If a person has drowned, the body will likely initially submerge and go into a position that has been named "the drowning position." This position is when the front of the body is face down in the water, with their extremities reaching down towards the bottom of the body of water. Their back is typically slightly arched down and inwards. In shallow water, their extremities may drag across the bottom of the body of the water, leaving injuries. After death, when a body is submerged in water, a process called saponification occurs. This is the process in which adipocere is formed. Adipocere, created by the hydrolysis of triglycerides in adipose tissue, is a wax-like substance that covers bodies. This occurs mainly in submersion, burial environments or areas with lots of carbon but has been noted in marine environments.

== Other factors ==
=== Body size ===
Body size is an important factor that will also influence the rate of decomposition. A larger body mass and more fat will decompose more rapidly. This is because after death, fats will liquify, accounting for a large portion of decomposition. People with a lower fat percentage will decompose more slowly. This includes smaller adults and especially children.

=== Clothing ===
Clothing and other types of coverings affect the rate of decomposition because it limits the body's exposure to external factors such as weathering and soil. It slows decomposition by delaying scavenging by animals.

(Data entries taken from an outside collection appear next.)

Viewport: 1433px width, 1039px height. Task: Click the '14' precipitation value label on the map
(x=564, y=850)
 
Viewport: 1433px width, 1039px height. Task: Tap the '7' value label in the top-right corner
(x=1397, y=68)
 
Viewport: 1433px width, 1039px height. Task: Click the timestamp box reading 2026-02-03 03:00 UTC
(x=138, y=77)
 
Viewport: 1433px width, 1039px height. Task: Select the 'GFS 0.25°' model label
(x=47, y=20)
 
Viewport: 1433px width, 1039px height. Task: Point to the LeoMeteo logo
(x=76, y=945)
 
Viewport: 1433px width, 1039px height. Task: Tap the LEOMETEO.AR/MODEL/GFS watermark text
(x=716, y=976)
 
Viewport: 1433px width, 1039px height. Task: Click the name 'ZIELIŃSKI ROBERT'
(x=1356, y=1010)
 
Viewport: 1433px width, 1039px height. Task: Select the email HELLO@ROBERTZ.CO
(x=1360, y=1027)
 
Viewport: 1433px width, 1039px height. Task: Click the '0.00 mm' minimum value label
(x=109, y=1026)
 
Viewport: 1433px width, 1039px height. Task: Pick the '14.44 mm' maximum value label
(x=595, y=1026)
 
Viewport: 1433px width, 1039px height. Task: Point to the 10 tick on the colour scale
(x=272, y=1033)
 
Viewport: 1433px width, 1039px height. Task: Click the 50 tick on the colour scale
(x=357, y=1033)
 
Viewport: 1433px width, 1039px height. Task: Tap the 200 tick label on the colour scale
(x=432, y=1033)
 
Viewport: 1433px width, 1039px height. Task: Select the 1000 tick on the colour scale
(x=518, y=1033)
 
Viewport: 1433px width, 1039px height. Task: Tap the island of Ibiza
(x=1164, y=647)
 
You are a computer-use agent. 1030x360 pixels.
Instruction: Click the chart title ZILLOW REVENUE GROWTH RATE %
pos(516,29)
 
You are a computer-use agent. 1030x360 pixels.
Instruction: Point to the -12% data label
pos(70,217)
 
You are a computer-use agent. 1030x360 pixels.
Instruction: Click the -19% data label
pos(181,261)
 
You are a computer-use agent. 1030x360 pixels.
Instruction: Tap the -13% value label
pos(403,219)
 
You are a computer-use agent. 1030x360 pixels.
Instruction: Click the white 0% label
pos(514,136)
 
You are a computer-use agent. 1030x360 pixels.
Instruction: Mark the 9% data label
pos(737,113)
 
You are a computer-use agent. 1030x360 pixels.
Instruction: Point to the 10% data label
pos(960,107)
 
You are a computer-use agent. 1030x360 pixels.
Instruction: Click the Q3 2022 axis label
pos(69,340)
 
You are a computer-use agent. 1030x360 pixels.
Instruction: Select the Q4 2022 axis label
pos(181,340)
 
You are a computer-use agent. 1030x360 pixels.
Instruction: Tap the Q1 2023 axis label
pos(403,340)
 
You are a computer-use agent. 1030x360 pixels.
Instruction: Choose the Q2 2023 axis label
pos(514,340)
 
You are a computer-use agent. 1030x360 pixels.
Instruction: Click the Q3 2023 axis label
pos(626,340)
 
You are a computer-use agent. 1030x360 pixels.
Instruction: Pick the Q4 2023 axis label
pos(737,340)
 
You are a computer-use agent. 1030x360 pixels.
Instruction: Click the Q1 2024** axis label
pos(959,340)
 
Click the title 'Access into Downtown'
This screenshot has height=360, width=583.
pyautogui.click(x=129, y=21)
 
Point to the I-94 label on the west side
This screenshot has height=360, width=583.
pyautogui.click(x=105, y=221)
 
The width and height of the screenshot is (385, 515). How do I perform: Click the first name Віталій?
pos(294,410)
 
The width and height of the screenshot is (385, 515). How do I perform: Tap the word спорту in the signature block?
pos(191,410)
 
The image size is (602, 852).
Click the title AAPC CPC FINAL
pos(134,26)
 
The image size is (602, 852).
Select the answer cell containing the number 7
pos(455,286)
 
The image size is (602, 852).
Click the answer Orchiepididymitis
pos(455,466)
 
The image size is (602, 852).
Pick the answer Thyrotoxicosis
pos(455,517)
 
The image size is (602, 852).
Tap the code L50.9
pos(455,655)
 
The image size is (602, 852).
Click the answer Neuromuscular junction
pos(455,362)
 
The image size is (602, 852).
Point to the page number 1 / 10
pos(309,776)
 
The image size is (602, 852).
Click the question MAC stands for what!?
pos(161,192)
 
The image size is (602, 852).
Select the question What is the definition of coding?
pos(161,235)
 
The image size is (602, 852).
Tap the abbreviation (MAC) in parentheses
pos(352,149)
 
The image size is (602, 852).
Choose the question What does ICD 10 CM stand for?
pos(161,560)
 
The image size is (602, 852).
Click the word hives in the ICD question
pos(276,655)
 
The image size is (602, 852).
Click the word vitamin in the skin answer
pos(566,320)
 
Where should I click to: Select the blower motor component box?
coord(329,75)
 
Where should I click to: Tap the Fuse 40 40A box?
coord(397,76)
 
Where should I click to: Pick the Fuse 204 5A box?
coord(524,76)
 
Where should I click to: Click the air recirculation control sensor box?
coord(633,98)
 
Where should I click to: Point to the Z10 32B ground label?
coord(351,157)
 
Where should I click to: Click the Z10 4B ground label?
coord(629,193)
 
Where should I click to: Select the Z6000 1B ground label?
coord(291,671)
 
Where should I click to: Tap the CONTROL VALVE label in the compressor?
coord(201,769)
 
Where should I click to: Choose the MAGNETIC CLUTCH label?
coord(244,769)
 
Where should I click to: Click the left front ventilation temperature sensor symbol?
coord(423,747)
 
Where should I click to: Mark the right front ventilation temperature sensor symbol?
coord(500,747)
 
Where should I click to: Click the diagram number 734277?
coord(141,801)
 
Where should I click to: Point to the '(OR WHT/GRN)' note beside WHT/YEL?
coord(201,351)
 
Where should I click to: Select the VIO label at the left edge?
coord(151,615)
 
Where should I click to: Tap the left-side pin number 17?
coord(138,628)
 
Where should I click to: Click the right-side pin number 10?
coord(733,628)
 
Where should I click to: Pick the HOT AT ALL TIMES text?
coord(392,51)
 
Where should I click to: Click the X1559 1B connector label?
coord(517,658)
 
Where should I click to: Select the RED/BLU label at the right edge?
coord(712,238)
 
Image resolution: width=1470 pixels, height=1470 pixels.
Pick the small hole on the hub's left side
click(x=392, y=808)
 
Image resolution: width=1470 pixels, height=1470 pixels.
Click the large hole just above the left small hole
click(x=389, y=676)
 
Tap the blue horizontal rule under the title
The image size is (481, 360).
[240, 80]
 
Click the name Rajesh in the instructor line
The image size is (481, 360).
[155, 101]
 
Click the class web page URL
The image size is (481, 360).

However, insect activity would increase since the wrapping will harbor more heat and protection from the sun, providing an ideal environment for maggot growth which facilitates organic decay.

=== Cause of death ===
The cause of death can also influence the rate of decomposition, mainly by speeding it up. Fatal wounds like stab wounds or other lacerations on the body attract insects as it provides a good spot to oviposit and, as a result, could increase the rate of decomposition.

== Experimental analysis of decomposition on corpse farms ==
Corpse farms are used to study the decay of the human body and to gain insight into how environmental and endogenous factors affect progression through the stages of decomposition. In summer, high temperatures can accelerate the stages of decomposition: heat encourages the breakdown of organic material, and bacteria also grow faster in a warm environment, accelerating bacterial digestion of tissue. However, natural mummification, normally thought of as a consequence of arid conditions, can occur if the remains are exposed to intense sunlight. In winter, not all bodies go through the bloat stage. Bacterial growth is much reduced at temperatures below 4 °C. Corpse farms are also used to study the interactions of insects with decaying bodies.